--- START ---

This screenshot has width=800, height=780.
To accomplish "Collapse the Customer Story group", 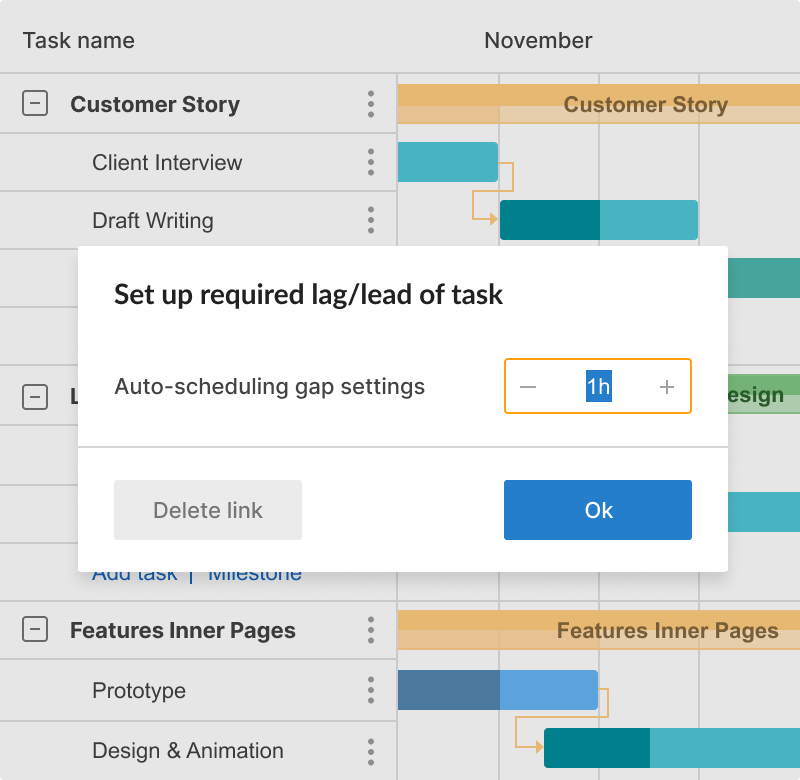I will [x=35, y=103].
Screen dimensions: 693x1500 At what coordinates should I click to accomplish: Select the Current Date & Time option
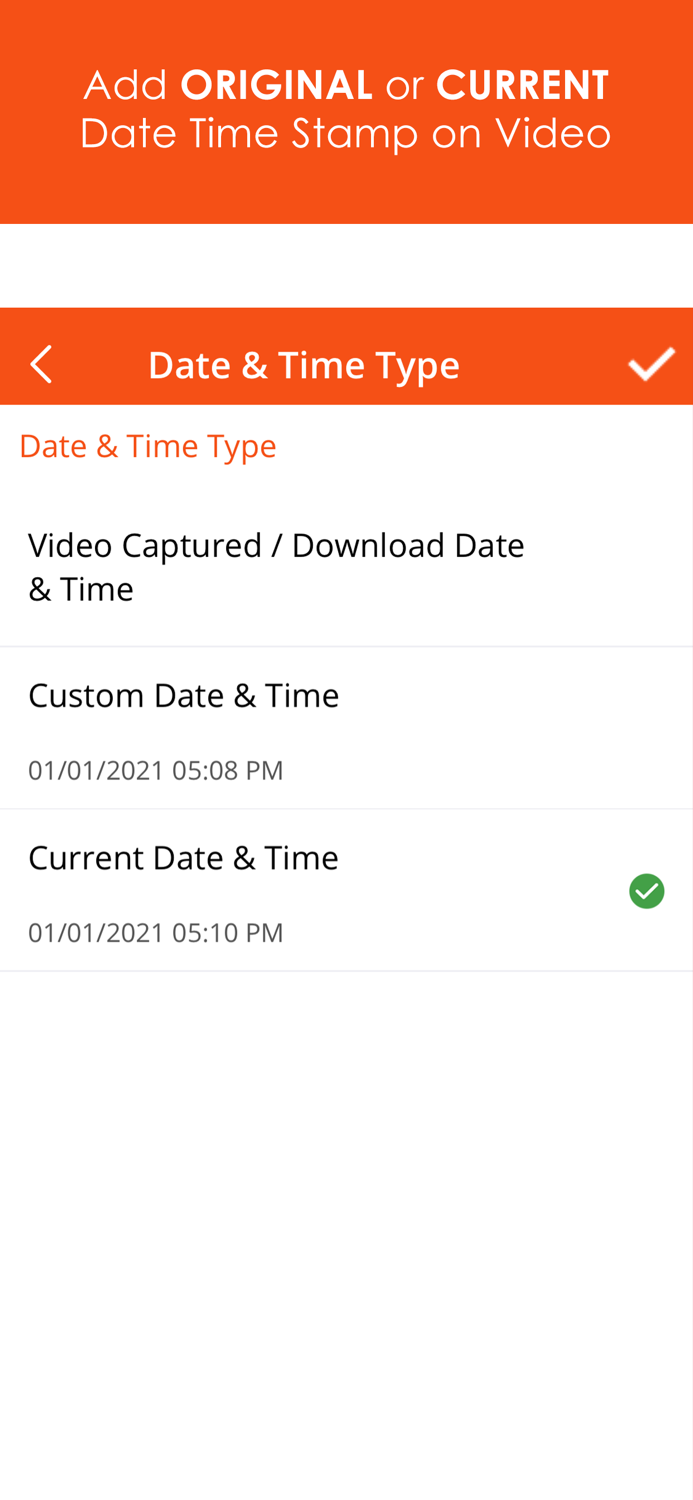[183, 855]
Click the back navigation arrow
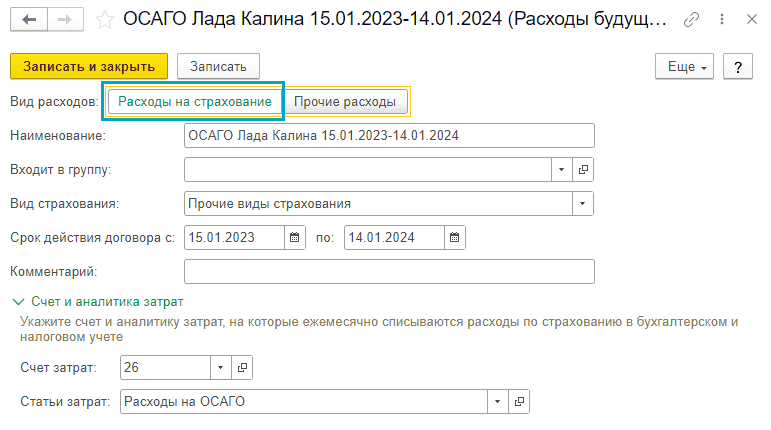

--- END ---

**Exercise:** Reproduce the stretch from the line containing "Screen dimensions: 693x1500" through the end of the material with "back navigation arrow" renamed to "back navigation button" and everything else unchanged. Omit the pictures.

**Written response:**
Screen dimensions: 693x1500 At what coordinates should I click to accomplish: Select the Current Date & Time option
[183, 855]
Click the back navigation button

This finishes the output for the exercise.